Он, однако, жестикулировал. Он погладил коварную горничную по спине, и казалось, что обращается он к ней ласково. С Фрэнсис Флёр он обменялся задушевными фразами, произнесенными полушепотом. Пару раз их беседа прерывалась, и во время долгих пауз Фиск задумчиво оглядывал съемочную площадку, словно погружаясь в медитацию. Наконец он кивнул, улыбнулся актрисам, взмахнул рукой и вышел из кадра.
Моника с облегчением выдохнула.
– «Шпионы в открытом море». Сцена номер тридцать шесть. Дубль три.
Коварная горничная появилась вновь.
– Вызывали, мадам?
– Да. Вы доставили мое сообщение мистеру Ди Лэйси?
– Да, мадам. Мистер Ди Лэйси будет здесь с минуты на минуту.
– Снято!
Мистер Фиск вышел на площадку. На этот раз он задержался на ней гораздо дольше.
– «Шпионы в открытом море». Сцена тридцать шесть. Дубль четыре.
Коварная горничная появилась вновь.
– Вызывали, мадам?
Моника не сдержалась.
– Почему же они не продолжают? – зашептала она. – Зачем они снова и снова переснимают этот крошечный эпизод?
– Тсс! – прошипел Картрайт.
– Но сколько дублей они еще будут снимать?
На этот вопрос ответила сама коварная горничная. Нервозность коварной горничной все усиливалась. Когда ее в шестой раз спросили, доставила ли она сообщение мистеру Ди Лэйси, она потеряла самообладание, выпалила: «Нет!» – и дала волю слезам.
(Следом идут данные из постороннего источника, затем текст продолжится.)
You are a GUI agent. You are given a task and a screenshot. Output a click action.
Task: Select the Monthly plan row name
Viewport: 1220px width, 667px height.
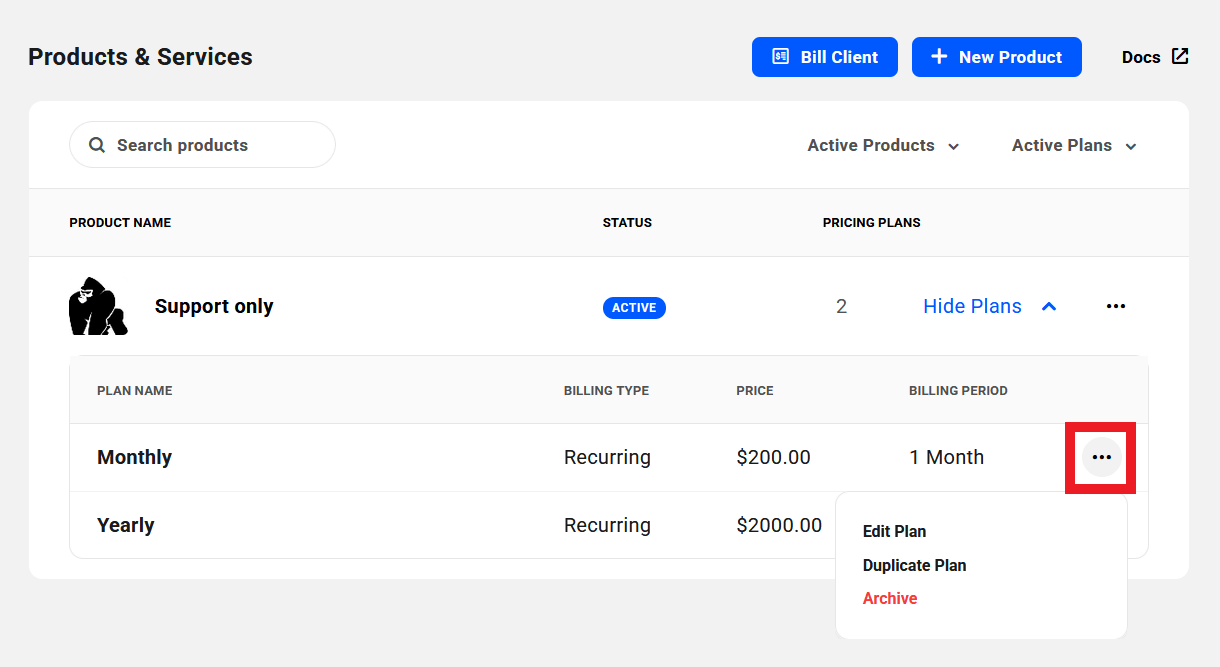[x=135, y=458]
Удалось уловить, что мистер Фиск объявил короткий перерыв.
– Ну? – полюбопытствовал Картрайт. – Как вам понравилось?
– Это самое чарующее зрелище, что я когда-либо наблюдала.
– Вот! А вы, случайно, не заметили здесь ничего странного?
– Странного?
Моника уставилась на него. Съемочная группа начала расходиться. Передвижная звукозаписывающая установка загромыхала, отчего лучи софитов задрожали: некоторые из них уже успели погасить. Уильям Картрайт в нерешительности переводил взгляд из стороны в сторону и будто втягивал носом насыщенный запахом пороха воздух. В зубах он вновь сжимал свою изогнутую трубку – пустую. Вид у него был довольно серьезный.
– Странного, – повторил он, отчего трубка завихляла. – Во-первых, хотя мне и случалось видеть, как люди впадают в истерику, имея веские на то причины, я даже не предполагал, что такое может произойти со старухой Макферсон. – Он кивнул в сторону коварной горничной, которая все еще стояла на площадке, утешаемая Ховардом Фиском. – Что-то витает в воздухе. Половина здешнего персонала на взводе. И мне бы хотелось знать, в связи с чем.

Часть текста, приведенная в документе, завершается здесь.